- Exercise goal
From first line to last, give the records again word for word and omit the pictures.

- Data
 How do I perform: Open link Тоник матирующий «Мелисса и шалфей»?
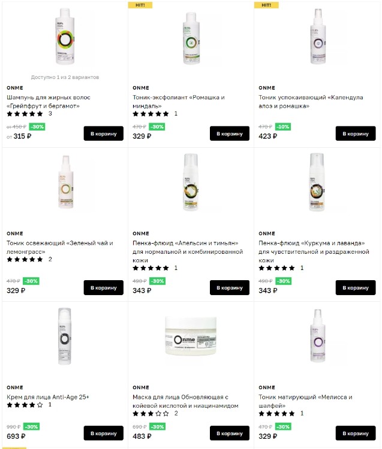(x=305, y=401)
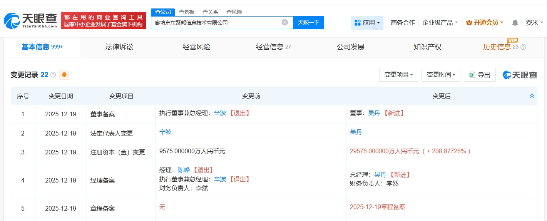Open the 应用 apps dropdown
547x221 pixels.
[366, 23]
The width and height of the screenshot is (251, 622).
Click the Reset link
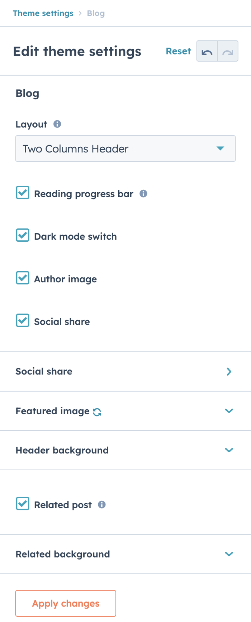[x=178, y=51]
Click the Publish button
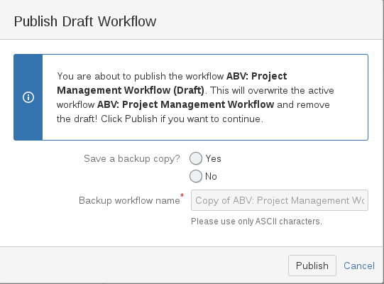 312,266
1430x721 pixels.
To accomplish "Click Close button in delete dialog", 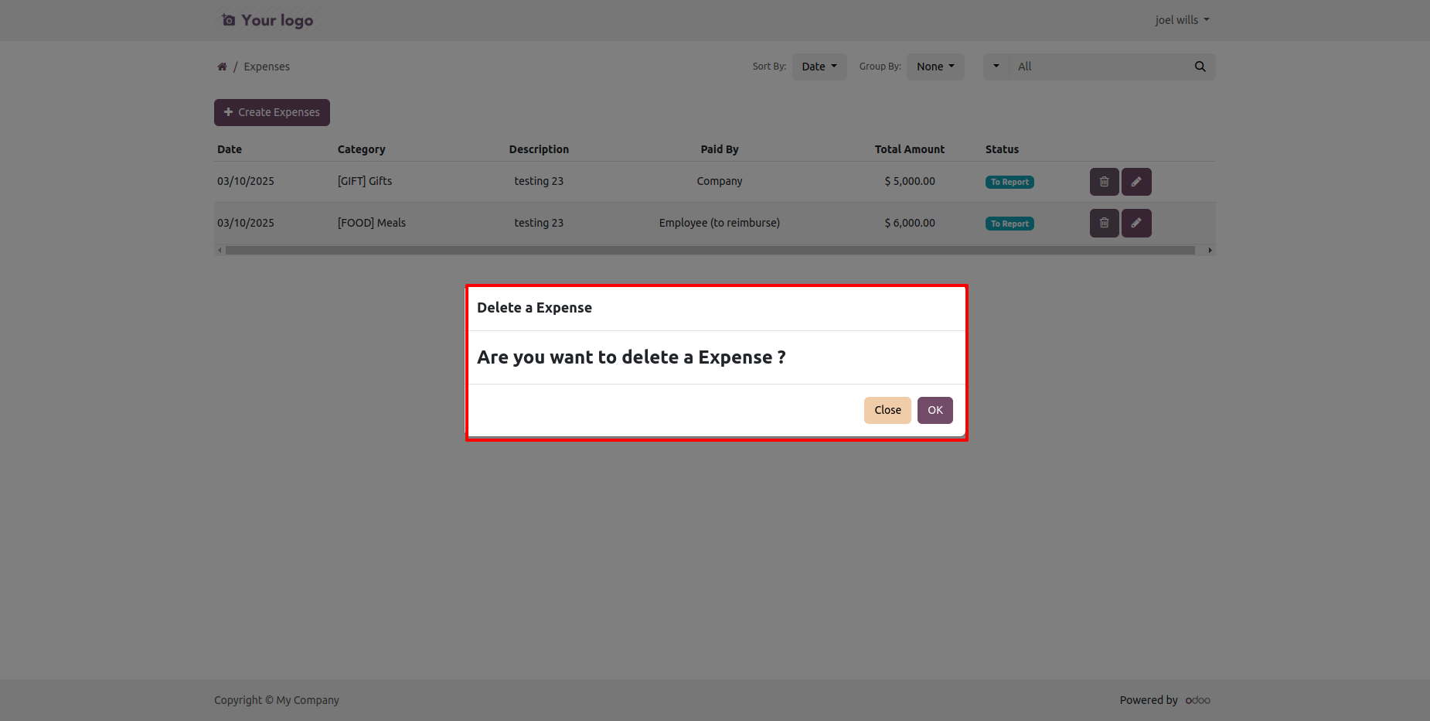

- Answer to this problem
 How do I perform: Open link Тоник матирующий «Мелисса и шалфей»?
(x=305, y=401)
Open the 应用 apps dropdown
547x221 pixels.
[366, 23]
The width and height of the screenshot is (251, 622).
Click the Reset link
[x=178, y=51]
Click the Publish button
 312,266
1430x721 pixels.
To accomplish "Click Close button in delete dialog", 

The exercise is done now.